Twitter Intros New Feature to Automatically Block Abusive Behaviour

Chris Fernando September 7, 2021

0 2 minutes read

Written by Amer Owaida, Security Writer at ESET

Twitter has unveiled a new feature called Safety Mode, aimed at curbing abusive behavior by autoblocking any unwanted tweets and other forms of online harassment. Currently, the feature is available to a handful of users. “Unwelcome Tweets and noise can get in the way of conversations on Twitter, so we’re introducing Safety Mode, a new feature that aims to reduce disruptive interactions.
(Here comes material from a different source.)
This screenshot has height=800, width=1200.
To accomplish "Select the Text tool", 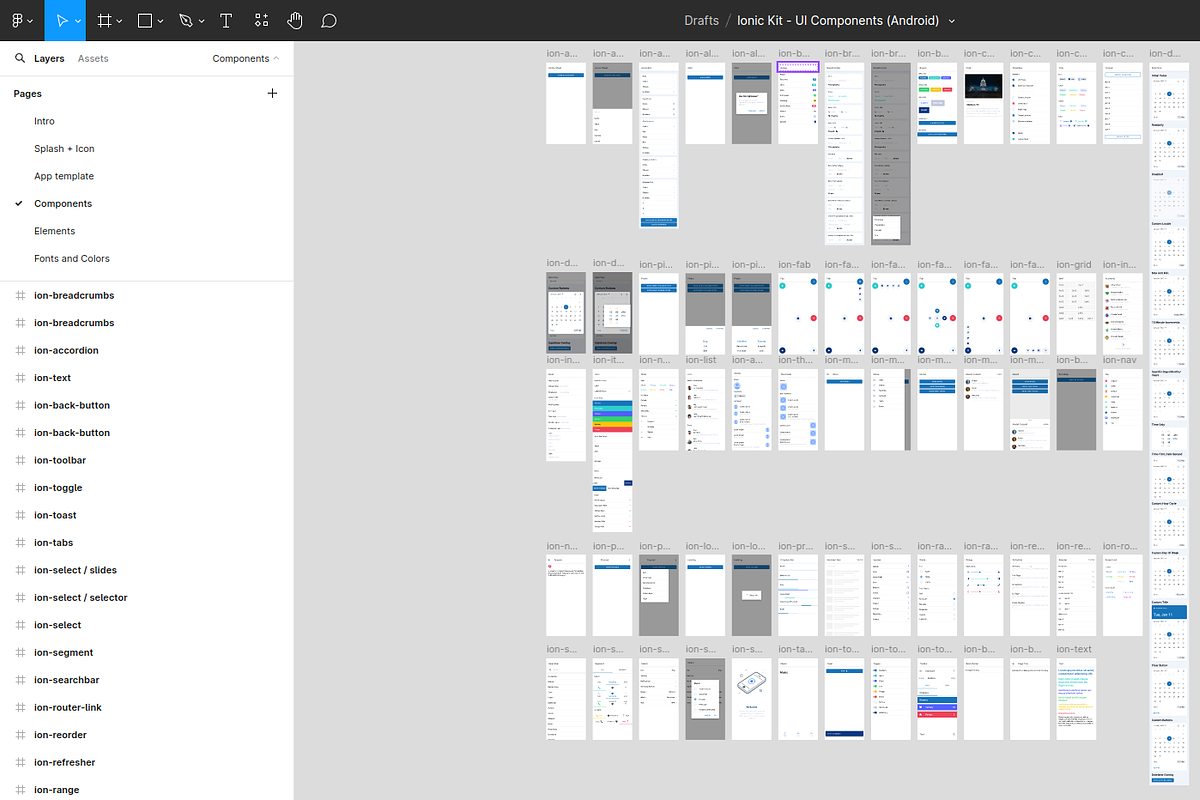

Starting today, we’re rolling out this safety feature to a small feedback group on iOS, Android, and Twitter.com, beginning with accounts that have English-language settings enabled,” said Twitter in a blog post introducing the new feature.
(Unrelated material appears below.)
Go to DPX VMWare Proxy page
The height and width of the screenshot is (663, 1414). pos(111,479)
When the Safety Mode feature is enabled it will briefly block accounts for a period of seven days for using abusive languages such as insults or loathsome comments, as well as for sending out repetitive or unsolicited mentions. Once the feature is turned on, Twitter’s systems will analyze the tweet’s content, the relationship between the tweet’s author and replier, and whether there is a probability of negative engagement. The technology also looks at the relationships; if the user regularly interacts with those accounts or follows them, then it won’t autoblock them.

However, if Twitter’s technology evaluates that the tweets do contain any offensive material, their authors will be autoblocked in short order. This means, temporarily, they won’t be able to follow you, see your tweets, or even contact you using direct messages. Users will have the option to review the details of flagged tweets and autoblocked accounts from the Safety Mode menu at any time. Additionally, they’ll also receive a notification summarizing this information before each Safety Mode period ends.

That being said, the social media platform concedes that the system isn’t perfect. “We won’t always get this right and may make mistakes, so Safety Mode autoblocks can be seen and undone at any time in your Settings. We’ll also regularly monitor the accuracy of our Safety Mode systems to make improvements to our detection capabilities,” said Twitter.

The social media giant has worked with various partners from its Trust and Safety Council during the development of the new feature. Its main aim is to better protect users by reducing the frequency of hateful comments. In the meantime, it will keep on observing how the new feature operates and will add improvements along the way before it rolls Safety Mode out to all of its users.

Harassment and other forms of abusive behavior on social media have become a perennial problem, and social media platforms have been working hard to stomp it out for some time now. Earlier this year Instagram also rolled out its own set of features aimed at helping prevent cyberbullying.